■ Records for the task:
+++++

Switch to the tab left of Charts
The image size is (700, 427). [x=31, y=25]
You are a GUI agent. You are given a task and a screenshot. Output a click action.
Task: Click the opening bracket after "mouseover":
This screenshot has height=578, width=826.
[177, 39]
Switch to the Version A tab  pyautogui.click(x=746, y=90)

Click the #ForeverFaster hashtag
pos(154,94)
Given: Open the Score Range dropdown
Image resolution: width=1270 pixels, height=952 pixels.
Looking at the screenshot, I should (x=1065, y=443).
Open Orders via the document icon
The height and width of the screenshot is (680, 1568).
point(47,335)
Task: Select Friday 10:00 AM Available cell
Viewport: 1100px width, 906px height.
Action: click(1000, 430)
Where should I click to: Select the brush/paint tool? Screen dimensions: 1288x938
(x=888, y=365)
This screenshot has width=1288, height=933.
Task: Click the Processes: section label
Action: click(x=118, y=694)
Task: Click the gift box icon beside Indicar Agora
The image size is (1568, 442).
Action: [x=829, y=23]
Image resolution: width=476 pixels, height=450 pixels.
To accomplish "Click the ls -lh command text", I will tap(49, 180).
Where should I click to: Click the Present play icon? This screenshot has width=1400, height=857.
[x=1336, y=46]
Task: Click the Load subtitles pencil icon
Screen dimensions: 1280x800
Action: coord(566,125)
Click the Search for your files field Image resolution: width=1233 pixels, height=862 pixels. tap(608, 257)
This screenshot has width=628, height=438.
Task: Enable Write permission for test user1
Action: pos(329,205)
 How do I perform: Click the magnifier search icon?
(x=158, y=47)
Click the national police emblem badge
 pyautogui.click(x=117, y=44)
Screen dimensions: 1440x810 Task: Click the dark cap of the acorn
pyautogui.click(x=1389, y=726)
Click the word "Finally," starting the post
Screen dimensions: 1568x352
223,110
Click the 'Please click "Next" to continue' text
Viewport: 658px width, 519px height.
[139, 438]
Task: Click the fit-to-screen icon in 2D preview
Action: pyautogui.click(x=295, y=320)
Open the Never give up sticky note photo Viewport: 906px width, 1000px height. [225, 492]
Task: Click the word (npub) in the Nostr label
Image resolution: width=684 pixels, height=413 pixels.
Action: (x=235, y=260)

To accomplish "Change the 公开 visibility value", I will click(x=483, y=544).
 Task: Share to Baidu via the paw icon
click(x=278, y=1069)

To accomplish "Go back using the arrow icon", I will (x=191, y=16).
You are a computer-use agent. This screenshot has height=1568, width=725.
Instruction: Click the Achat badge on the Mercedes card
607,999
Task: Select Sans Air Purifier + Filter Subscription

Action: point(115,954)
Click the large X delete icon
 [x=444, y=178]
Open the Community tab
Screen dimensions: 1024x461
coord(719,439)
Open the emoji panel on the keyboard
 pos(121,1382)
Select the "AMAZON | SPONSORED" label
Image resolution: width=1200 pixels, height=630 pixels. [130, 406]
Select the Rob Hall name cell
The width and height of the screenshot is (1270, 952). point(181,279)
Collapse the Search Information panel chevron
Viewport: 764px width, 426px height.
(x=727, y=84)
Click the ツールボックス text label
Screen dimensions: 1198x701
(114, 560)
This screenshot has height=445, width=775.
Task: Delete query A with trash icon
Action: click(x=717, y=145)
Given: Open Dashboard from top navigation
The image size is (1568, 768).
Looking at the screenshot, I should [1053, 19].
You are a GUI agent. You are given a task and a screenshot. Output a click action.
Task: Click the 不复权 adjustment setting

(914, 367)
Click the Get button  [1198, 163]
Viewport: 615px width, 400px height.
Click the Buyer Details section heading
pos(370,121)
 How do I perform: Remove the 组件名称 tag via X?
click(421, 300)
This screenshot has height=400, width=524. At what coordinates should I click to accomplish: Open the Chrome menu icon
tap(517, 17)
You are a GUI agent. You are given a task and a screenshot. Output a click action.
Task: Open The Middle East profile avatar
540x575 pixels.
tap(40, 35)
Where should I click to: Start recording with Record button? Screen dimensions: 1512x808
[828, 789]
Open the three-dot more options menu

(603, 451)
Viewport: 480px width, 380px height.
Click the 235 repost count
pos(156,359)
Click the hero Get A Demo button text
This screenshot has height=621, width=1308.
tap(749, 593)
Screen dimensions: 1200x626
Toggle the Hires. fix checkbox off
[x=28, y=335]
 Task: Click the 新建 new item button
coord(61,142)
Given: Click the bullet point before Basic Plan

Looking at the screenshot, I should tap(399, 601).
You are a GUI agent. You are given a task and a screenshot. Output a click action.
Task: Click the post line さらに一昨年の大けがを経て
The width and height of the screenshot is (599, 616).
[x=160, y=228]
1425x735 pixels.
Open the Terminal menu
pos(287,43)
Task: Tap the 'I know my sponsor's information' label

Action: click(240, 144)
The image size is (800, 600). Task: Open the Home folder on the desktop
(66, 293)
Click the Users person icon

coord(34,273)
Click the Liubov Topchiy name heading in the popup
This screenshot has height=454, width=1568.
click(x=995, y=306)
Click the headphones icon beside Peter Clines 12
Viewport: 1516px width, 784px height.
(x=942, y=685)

+++++

■ Exercise objective:
From the first line of the records above down to the line containing "Given: Open the Score Range dropdown", repeat each line exactly as written. Include both of those lines and add nothing.

■ Answer box:
Switch to the tab left of Charts
The image size is (700, 427). [x=31, y=25]
You are a GUI agent. You are given a task and a screenshot. Output a click action.
Task: Click the opening bracket after "mouseover":
This screenshot has height=578, width=826.
[177, 39]
Switch to the Version A tab  pyautogui.click(x=746, y=90)

Click the #ForeverFaster hashtag
pos(154,94)
Given: Open the Score Range dropdown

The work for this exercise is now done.